As the market edges into the home stretch for the year, and with third-quarter earnings right just getting started, many of the top firms that we cover on Wall Street are revising their lists of top stocks to buy. With the markets bouncing nicely off the August lows last week and on Monday, and the potential for earnings to drive shares higher, much of the negative pall that has hung over trading for the past six weeks may be dissipating.
A new research report from Jefferies spotlights new growth stock calls for clients this week, and we highlight three that look very promising right now. All are rated Buy at Jefferies.
This is a high-profile old-school software company that makes sense for growth accounts. Adobe Systems Inc. (NASDAQ: ADBE) operates in three segments. The Digital Media segment provides tools and solutions that enable individuals, small and medium businesses, and enterprises to create, publish, promote, and monetize their digital content.
The Digital Marketing segment offers solutions for how digital advertising and marketing are created, managed, executed, measured and optimized. It provides analytics, social marketing, targeting, media optimization, digital experience management and cross-channel campaign management solutions, as well as video delivery and monetization to digital marketers, advertisers, publishers, merchandisers, Web analysts, chief marketing officers, chief information officers and chief revenue officers.
The Print and Publishing segment offers products and services, such as eLearning solutions, technical document publishing, Web application development and high-end printing, as well as publishing needs of technical and business, and original equipment manufacturers printing businesses.
Adobe is also reasonably safe route for investors looking to own a company with marketing automation product, which has become huge.
The Jefferies price target for the stock is $92. The Thomson/First Call consensus price target is $90.65. Shares closed on Monday at $85.84.
This company received solid orders from a number of the big carriers this year and could be poised for an outstanding quarter.

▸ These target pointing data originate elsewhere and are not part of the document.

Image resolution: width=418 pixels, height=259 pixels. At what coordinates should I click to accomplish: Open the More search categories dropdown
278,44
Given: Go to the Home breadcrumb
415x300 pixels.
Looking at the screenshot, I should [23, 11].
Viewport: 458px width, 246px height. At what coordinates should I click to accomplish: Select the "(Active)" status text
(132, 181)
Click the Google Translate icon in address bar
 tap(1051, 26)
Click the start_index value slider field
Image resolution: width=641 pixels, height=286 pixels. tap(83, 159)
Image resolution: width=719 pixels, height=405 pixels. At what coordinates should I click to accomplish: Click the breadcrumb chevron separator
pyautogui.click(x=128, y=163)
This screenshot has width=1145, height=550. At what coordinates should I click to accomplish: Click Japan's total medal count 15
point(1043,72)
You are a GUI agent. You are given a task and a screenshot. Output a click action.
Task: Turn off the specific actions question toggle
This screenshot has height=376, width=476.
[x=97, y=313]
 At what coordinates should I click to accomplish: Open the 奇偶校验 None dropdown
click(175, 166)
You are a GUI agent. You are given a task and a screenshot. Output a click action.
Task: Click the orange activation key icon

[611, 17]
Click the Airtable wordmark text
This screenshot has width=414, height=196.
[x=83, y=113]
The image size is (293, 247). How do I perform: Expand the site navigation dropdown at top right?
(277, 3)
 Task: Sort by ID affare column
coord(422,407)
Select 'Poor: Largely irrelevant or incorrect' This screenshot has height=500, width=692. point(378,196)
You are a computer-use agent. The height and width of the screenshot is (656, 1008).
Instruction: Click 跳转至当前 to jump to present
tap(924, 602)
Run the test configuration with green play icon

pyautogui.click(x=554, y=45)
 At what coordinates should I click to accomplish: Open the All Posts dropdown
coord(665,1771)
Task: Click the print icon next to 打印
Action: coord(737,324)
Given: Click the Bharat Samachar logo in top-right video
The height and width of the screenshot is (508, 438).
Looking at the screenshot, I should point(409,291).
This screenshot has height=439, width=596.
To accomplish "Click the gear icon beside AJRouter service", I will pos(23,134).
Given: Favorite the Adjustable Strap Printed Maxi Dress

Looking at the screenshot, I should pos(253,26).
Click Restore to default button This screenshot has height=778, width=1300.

BroadSoft Inc. (NASDAQ: BSFT) is the leading provider of software and services that enable mobile, fixed-line and cable service providers to offer unified communications over their Internet protocol networks. Its core communications platform enables the delivery of a range of enterprise and consumer calling, messaging and collaboration communication services, including private branch exchanges, video calling, text messaging and converged mobile and fixed-line services.
The company’s network transformation projects are driving near and longer term revenue ahead of the firm’s current and Wall Street forecasts, with eventual operating leverage perhaps starting next year. The company’s voice-over-internet-protocol services have been in demand at the carriers and should be able to drive Verizon orders. The Jefferies focus is on the migration for many consumers and businesses into IP telephony, and the firm sees BroadSoft as one of the leading beneficiaries.
The Jefferies price target is $41, and the consensus target is $39.57. The stock closed Monday at $31.38.
This company continues to be one of the top credit card players in the world. MasterCard Inc. (NYSE: MA) operates the self-described world’s fastest payments processing network, connecting consumers, financial institutions, merchants, governments and businesses in more than 210 countries and territories. MasterCard’s products and solutions make everyday commerce activities such as shopping, traveling, running a business and managing finances easier, more secure and more efficient.
Jefferies believes the setup for the stock going into 2016 looks very promising, especially after the recent sell-offs. The firm expects the company’s net revenue to grow 11.8% next year, versus 2.2% in 2015.
The $112 Jefferies price target is well above the consensus target of $107.65. Shares closed up on Monday at $94.33.
With all the indexes still down sharply for 2015, the market will need a strong set of earnings for the third quarter to drive share prices higher. The good news is many on Wall Street expect just that, and with a stronger consumer and an improving economy, the tailwinds are there for stocks.